The Appeals Chamber today reduced the sentence for the commander of the Sarajevo-Romanija Corps from 33 to 29 years in prison, quashing his convictions for the shelling incidents that occurred in August 1995, when he was undergoing medical treatment in Belgrade
The Appeals Chamber of the Tribunal, with Judge Pocar presiding, today partially granted the appeal filed by General Dragomir Milosevic, reducing his sentence from 33 to 29 years.
In the first-instance judgment in December 2007, the former commander of the VRS Sarajevo-Romanija Corps was found guilty of an artillery and sniper campaign in Sarajevo from August 1994 until November 1995.
The Appeals Chamber rejected all grounds of appeal submitted by Milosevic, who claimed that the residential areas and trams in Sarajevo were not civilian targets, and that the victims or artillery and sniper attacks didn’t have the civilian status. In the first-instance judgment, Milosevic was found guilty of planning and ordering artillery and sniper attacks; as the judges concluded, those attacks ‘could only have occurred if he ordered them’. Finding that it is ‘unclear what evidence the Trial Chamber relied on’, the Appeals Chamber reversed the part of the judgment where General Milosevic is convicted, on the basis of individual responsibility, for the planning and ordering of sniper fire and artillery attacks, and found him guilty of those crimes on the basis of command responsibility, for failing to prevent or punish those who committed the crimes.
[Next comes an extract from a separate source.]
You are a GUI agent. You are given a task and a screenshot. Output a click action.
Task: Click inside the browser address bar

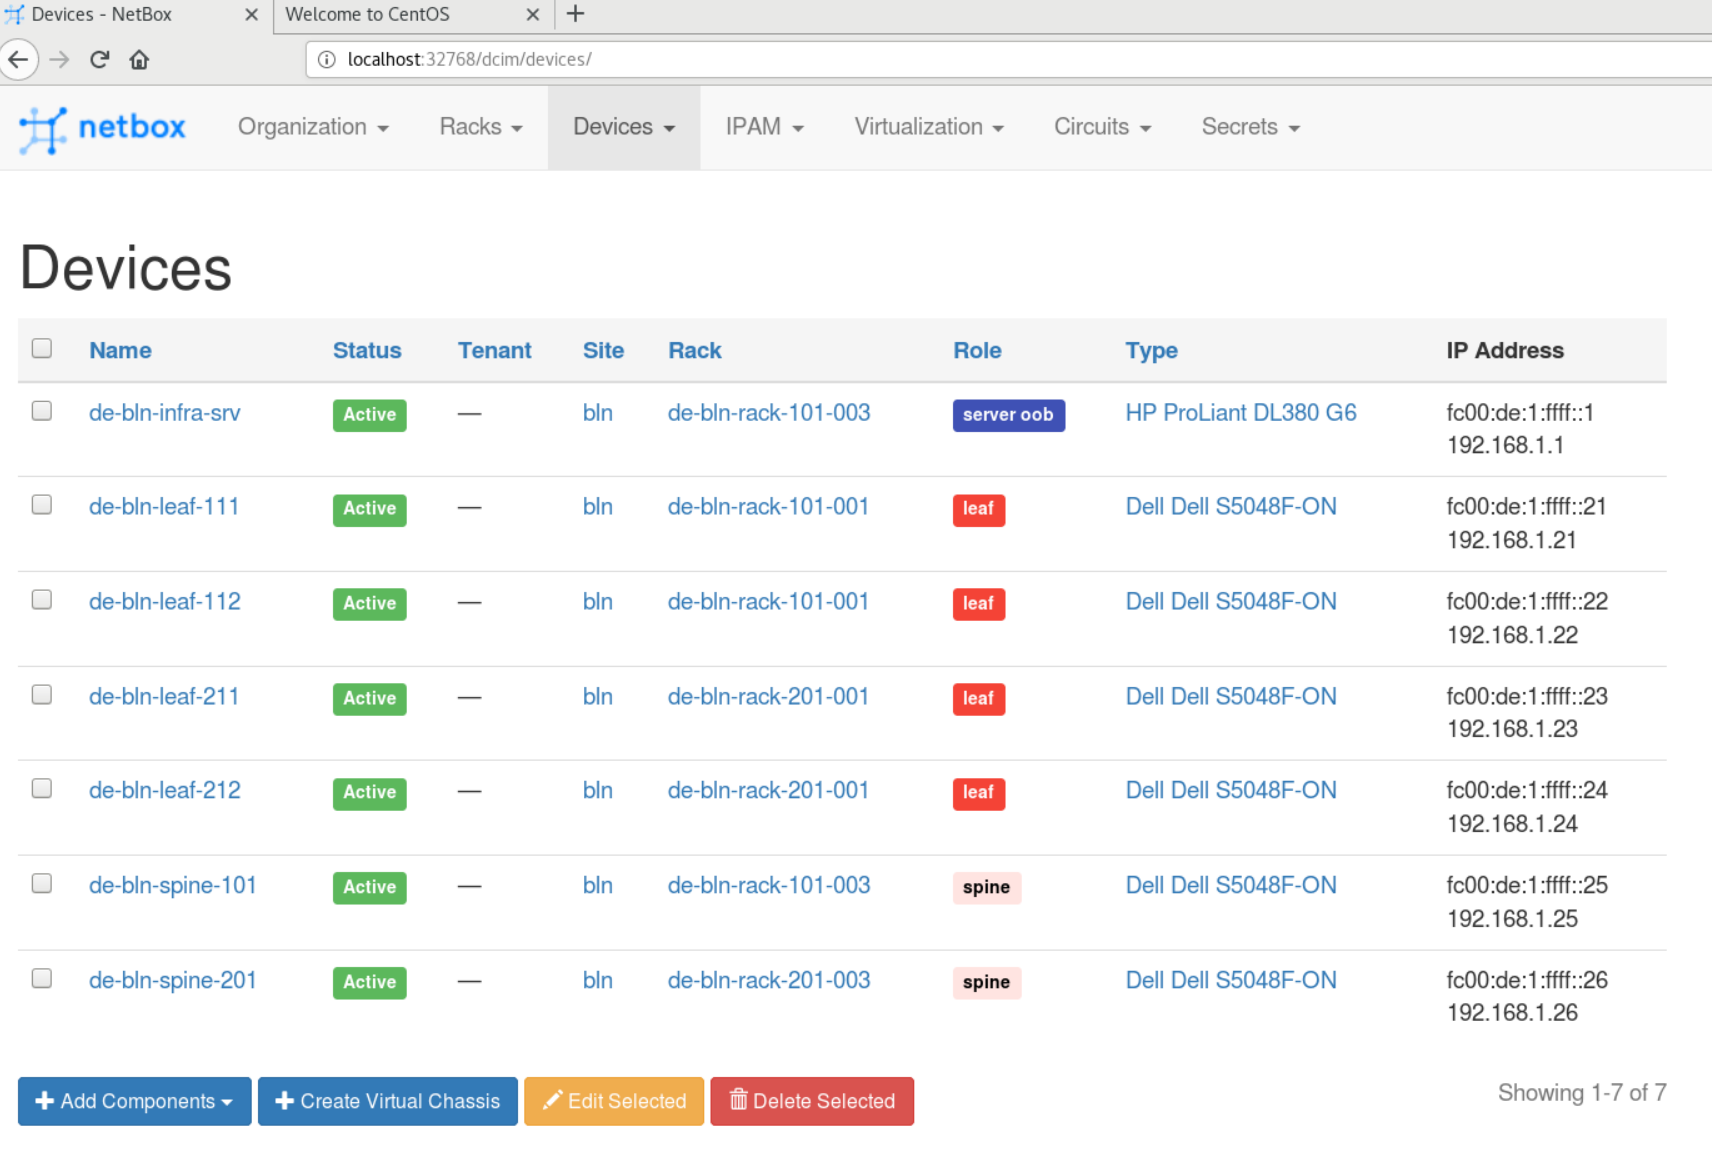700,59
The accused Milosevic, as Judge Pocar said, ‘did more than merely tolerate the crimes as a commander. In maintaining and intensifying the campaign directed at the civilian population in Sarajevo, he provided additional encouragement to his subordinates to commit the crimes against the civilians’.
Although the Appeals Chamber concluded that the switch from one type of responsibility to the other - from individual to command - does not call for any adjustments in the sentence, it decided to commute it because it quashed the convictions for some of the incidents. Between 6 August and 10 September 1995 the accused was in Belgrade, undergoing medical treatment; the Appeals Chamber concluded that he was not responsible for the incidents that occurred in that period, when Chief of Staff Cedomir Sladoja replaced him as the commander. Quashing the conviction for the shelling of the Bitas building on 22 August and the Markale market on 28 August 1995, the Appeals Chamber noted in its judgment that ‘the Trial Chamber’s relevant findings remain undisturbed on appeal’; the Trial Chamber found in its judgment that the Sarajevo-Romanija Corps were responsible for both incidents.
Apart from the two incidents that occurred in his absence, Milosevic was acquitted of the shelling at the Bascarsija flea market on 22 December 1994; the conclusion that the shells were fired from the SRK positions was based on the evidence of just one witness. Although the Appeals Chamber believes that the shells were ‘most probably’ fired from those positions, it concluded that the charge was not proven beyond reasonable doubt.
In its appeal, the prosecution asked for General Milosevic to be sentenced to life, just as his predecessor at the post of the SRK commander, General Stanislav Galic. The Appeals Chamber dismissed the appeal, finding that the prosecution failed to show that the Trial Chamber had manifestly erred in imposing the sentence, within the limits of judicial discretion.
The time Dragomir Milosevic, 68, has spent in detention will be credited against his sentence. He has been in the UN Detention Units since 3 December 2004, when he surrendered voluntarily. He has about 15 years to serve before he reaches the two thirds mark, when he may hope for early release.